Sowell holds degrees from Harvard, Columbia and a doctorate from Chicago, so I’m not arguing with the man’s intellect. He does, however, write from a conservative point of view, which has most likely produced this slanted insight insulting to the nation’s competence.

To claim that our voting public makes decisions based on “demographic symbolism,” defeats the purpose of a democracy and disparages the importance of elections.

Yes, there was a minute portion of individuals who voted for Obama because he is black, just as there is the same minority who will vote for Clinton because she is a woman. But assuming our president and Clinton are simply the attractive choice because of race and gender is absurd.

The comments also assume our voters are stupid enough to vote on exterior physical traits that have no bearing on running a country.

But we refute this. Those who vote care. They care enough to get in their vehicles, drive to a designated polling area, wait in line and fill out a ballot. And voters don’t do this because they consider the democratic process a popularity contest.
In the 2016 presidential election — as in every uninhibited election at any time and place in history — voters will vote for the candidate they think can do two things: hold office in a way which reflects the voter’s own beliefs and get the job done better than the rest of the field.

So if Clinton, a Democrat, is elected as the nation’s first female president next year, the results are not because of vogue femininity. If she becomes president, the majority of our voters felt like she best represents their opinions, as well as having the ability to either implement changes or maintain stasis that aligns with those opinions.

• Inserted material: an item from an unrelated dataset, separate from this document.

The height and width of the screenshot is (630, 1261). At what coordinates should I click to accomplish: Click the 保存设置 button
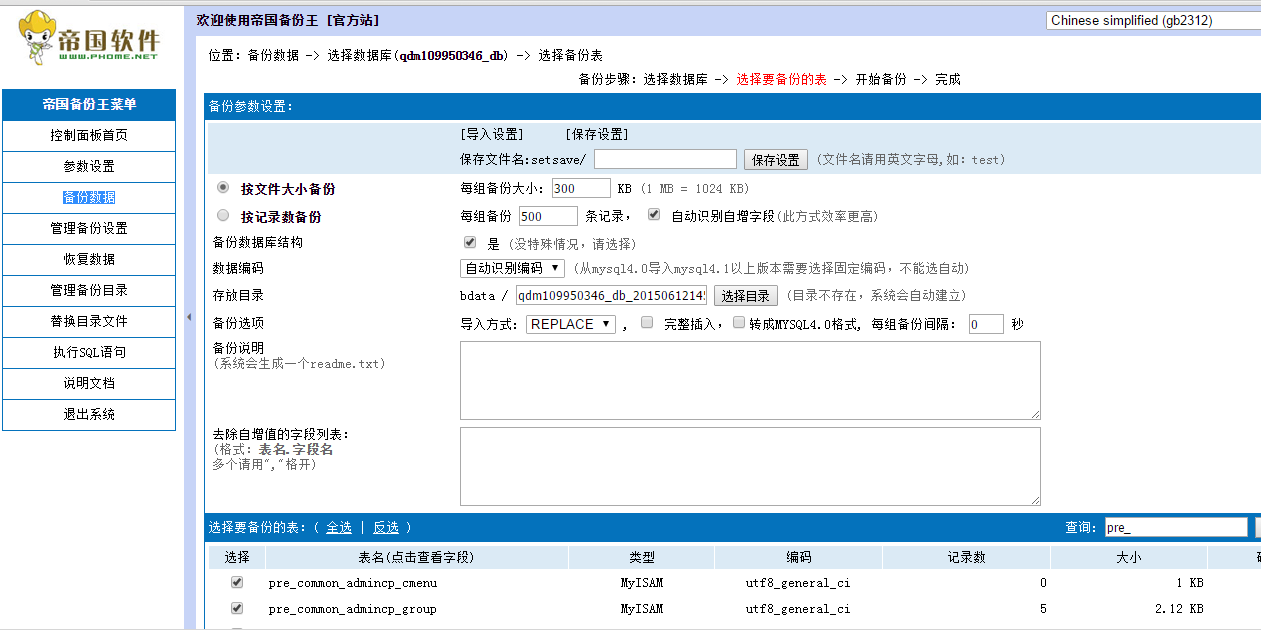776,160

She’s the only Democrat to announce her bid so far, and the Republican Party hasn’t posed a threat with its current candidates. Sen. Ted Cruz of Texas and Sen. Marco Rubio of Florida both lean too far right to win a majority of the votes. Sen. Rand Paul of Kentucky has also announced he will run, but he’s a relative no name to the media.

But whether it was Clinton or another woman, now or 10 elections from now, some female was always going to endure criticism for reeling in the “popularity” vote. Novelty is quick to draw attention but quicker to lose it, as one attraction recedes into platitude and the next takes its place.

When it comes to electing our country’s leader, I’m fully confident “sane adults” will look past flesh and into the content of one’s actions and beliefs because this and nothing else is what makes a person — even the president.